**THE INPUT:**
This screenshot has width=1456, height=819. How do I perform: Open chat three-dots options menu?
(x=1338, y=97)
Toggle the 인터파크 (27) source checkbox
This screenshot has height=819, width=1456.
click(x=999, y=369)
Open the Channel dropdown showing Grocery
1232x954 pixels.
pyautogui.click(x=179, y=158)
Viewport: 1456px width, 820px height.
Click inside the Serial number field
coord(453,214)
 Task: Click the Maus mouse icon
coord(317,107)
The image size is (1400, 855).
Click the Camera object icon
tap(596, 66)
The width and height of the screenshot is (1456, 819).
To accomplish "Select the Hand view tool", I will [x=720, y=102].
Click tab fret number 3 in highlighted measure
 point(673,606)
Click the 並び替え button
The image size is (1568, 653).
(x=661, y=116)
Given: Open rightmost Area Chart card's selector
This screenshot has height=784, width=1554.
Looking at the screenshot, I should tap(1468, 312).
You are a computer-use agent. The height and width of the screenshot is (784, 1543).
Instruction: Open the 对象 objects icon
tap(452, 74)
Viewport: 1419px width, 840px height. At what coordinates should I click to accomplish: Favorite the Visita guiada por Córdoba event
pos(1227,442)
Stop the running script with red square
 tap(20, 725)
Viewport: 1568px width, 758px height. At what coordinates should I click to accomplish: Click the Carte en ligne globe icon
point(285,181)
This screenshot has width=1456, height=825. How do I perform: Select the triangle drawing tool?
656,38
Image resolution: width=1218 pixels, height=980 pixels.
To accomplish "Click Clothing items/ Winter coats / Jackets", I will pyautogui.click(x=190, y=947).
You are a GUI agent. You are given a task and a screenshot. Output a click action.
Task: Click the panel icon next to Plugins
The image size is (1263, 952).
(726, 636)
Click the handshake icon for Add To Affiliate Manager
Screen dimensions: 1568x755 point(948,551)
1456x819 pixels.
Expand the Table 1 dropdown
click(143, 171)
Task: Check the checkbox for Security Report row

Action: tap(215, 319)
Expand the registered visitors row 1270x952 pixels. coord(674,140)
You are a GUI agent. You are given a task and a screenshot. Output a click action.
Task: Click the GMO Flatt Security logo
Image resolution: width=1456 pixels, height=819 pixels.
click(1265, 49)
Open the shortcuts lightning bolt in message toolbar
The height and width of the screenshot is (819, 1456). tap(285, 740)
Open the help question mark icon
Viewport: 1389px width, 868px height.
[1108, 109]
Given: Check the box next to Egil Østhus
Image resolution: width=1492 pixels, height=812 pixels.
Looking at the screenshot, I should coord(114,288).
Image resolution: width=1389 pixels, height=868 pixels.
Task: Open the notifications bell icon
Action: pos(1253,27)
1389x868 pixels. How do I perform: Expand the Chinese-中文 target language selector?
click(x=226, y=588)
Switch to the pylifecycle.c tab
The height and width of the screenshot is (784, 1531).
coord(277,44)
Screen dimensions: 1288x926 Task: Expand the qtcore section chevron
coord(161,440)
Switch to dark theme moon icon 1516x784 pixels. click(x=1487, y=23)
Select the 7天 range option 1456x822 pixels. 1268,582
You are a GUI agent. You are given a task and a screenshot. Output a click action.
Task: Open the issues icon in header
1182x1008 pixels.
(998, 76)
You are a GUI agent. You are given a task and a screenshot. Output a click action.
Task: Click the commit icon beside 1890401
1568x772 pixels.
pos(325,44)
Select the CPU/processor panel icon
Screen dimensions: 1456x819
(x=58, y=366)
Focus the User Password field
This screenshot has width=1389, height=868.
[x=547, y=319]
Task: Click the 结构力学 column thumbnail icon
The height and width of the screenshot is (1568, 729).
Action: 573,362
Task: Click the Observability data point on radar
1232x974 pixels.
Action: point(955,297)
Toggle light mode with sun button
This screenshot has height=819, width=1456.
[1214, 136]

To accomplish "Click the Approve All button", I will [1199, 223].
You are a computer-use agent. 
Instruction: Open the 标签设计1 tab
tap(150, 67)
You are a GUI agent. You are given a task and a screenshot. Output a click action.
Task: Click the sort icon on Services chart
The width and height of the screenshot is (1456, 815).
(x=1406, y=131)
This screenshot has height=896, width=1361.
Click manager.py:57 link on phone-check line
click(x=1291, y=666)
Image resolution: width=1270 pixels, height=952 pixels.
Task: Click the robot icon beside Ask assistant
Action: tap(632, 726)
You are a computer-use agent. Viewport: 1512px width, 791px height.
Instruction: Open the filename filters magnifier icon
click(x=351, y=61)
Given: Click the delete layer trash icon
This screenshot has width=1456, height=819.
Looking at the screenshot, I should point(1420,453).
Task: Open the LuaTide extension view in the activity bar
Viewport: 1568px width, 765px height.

**ASSIGNED TASK:** Every line above must be reproduced exactly as it stands.

**ANSWER BELOW:**
This screenshot has width=1456, height=819. How do I perform: Open chat three-dots options menu?
(x=1338, y=97)
Toggle the 인터파크 (27) source checkbox
This screenshot has height=819, width=1456.
click(x=999, y=369)
Open the Channel dropdown showing Grocery
1232x954 pixels.
pyautogui.click(x=179, y=158)
Viewport: 1456px width, 820px height.
Click inside the Serial number field
coord(453,214)
 Task: Click the Maus mouse icon
coord(317,107)
The image size is (1400, 855).
Click the Camera object icon
tap(596, 66)
The width and height of the screenshot is (1456, 819).
To accomplish "Select the Hand view tool", I will [x=720, y=102].
Click tab fret number 3 in highlighted measure
 point(673,606)
Click the 並び替え button
The image size is (1568, 653).
(x=661, y=116)
Given: Open rightmost Area Chart card's selector
This screenshot has height=784, width=1554.
Looking at the screenshot, I should tap(1468, 312).
You are a computer-use agent. The height and width of the screenshot is (784, 1543).
Instruction: Open the 对象 objects icon
tap(452, 74)
Viewport: 1419px width, 840px height. At what coordinates should I click to accomplish: Favorite the Visita guiada por Córdoba event
pos(1227,442)
Stop the running script with red square
 tap(20, 725)
Viewport: 1568px width, 758px height. At what coordinates should I click to accomplish: Click the Carte en ligne globe icon
point(285,181)
This screenshot has width=1456, height=825. How do I perform: Select the triangle drawing tool?
656,38
Image resolution: width=1218 pixels, height=980 pixels.
To accomplish "Click Clothing items/ Winter coats / Jackets", I will pyautogui.click(x=190, y=947).
You are a GUI agent. You are given a task and a screenshot. Output a click action.
Task: Click the panel icon next to Plugins
The image size is (1263, 952).
(726, 636)
Click the handshake icon for Add To Affiliate Manager
Screen dimensions: 1568x755 point(948,551)
1456x819 pixels.
Expand the Table 1 dropdown
click(143, 171)
Task: Check the checkbox for Security Report row

Action: tap(215, 319)
Expand the registered visitors row 1270x952 pixels. coord(674,140)
You are a GUI agent. You are given a task and a screenshot. Output a click action.
Task: Click the GMO Flatt Security logo
Image resolution: width=1456 pixels, height=819 pixels.
click(1265, 49)
Open the shortcuts lightning bolt in message toolbar
The height and width of the screenshot is (819, 1456). tap(285, 740)
Open the help question mark icon
Viewport: 1389px width, 868px height.
[1108, 109]
Given: Check the box next to Egil Østhus
Image resolution: width=1492 pixels, height=812 pixels.
Looking at the screenshot, I should coord(114,288).
Image resolution: width=1389 pixels, height=868 pixels.
Task: Open the notifications bell icon
Action: pos(1253,27)
1389x868 pixels. How do I perform: Expand the Chinese-中文 target language selector?
click(x=226, y=588)
Switch to the pylifecycle.c tab
The height and width of the screenshot is (784, 1531).
coord(277,44)
Screen dimensions: 1288x926 Task: Expand the qtcore section chevron
coord(161,440)
Switch to dark theme moon icon 1516x784 pixels. click(x=1487, y=23)
Select the 7天 range option 1456x822 pixels. 1268,582
You are a GUI agent. You are given a task and a screenshot. Output a click action.
Task: Open the issues icon in header
1182x1008 pixels.
(998, 76)
You are a GUI agent. You are given a task and a screenshot. Output a click action.
Task: Click the commit icon beside 1890401
1568x772 pixels.
pos(325,44)
Select the CPU/processor panel icon
Screen dimensions: 1456x819
(x=58, y=366)
Focus the User Password field
This screenshot has width=1389, height=868.
[x=547, y=319]
Task: Click the 结构力学 column thumbnail icon
The height and width of the screenshot is (1568, 729).
Action: 573,362
Task: Click the Observability data point on radar
1232x974 pixels.
Action: point(955,297)
Toggle light mode with sun button
This screenshot has height=819, width=1456.
[1214, 136]

To accomplish "Click the Approve All button", I will [1199, 223].
You are a computer-use agent. 
Instruction: Open the 标签设计1 tab
tap(150, 67)
You are a GUI agent. You are given a task and a screenshot. Output a click action.
Task: Click the sort icon on Services chart
The width and height of the screenshot is (1456, 815).
(x=1406, y=131)
This screenshot has height=896, width=1361.
Click manager.py:57 link on phone-check line
click(x=1291, y=666)
Image resolution: width=1270 pixels, height=952 pixels.
Task: Click the robot icon beside Ask assistant
Action: tap(632, 726)
You are a computer-use agent. Viewport: 1512px width, 791px height.
Instruction: Open the filename filters magnifier icon
click(x=351, y=61)
Given: Click the delete layer trash icon
This screenshot has width=1456, height=819.
Looking at the screenshot, I should point(1420,453).
Task: Open the LuaTide extension view in the activity bar
Viewport: 1568px width, 765px height.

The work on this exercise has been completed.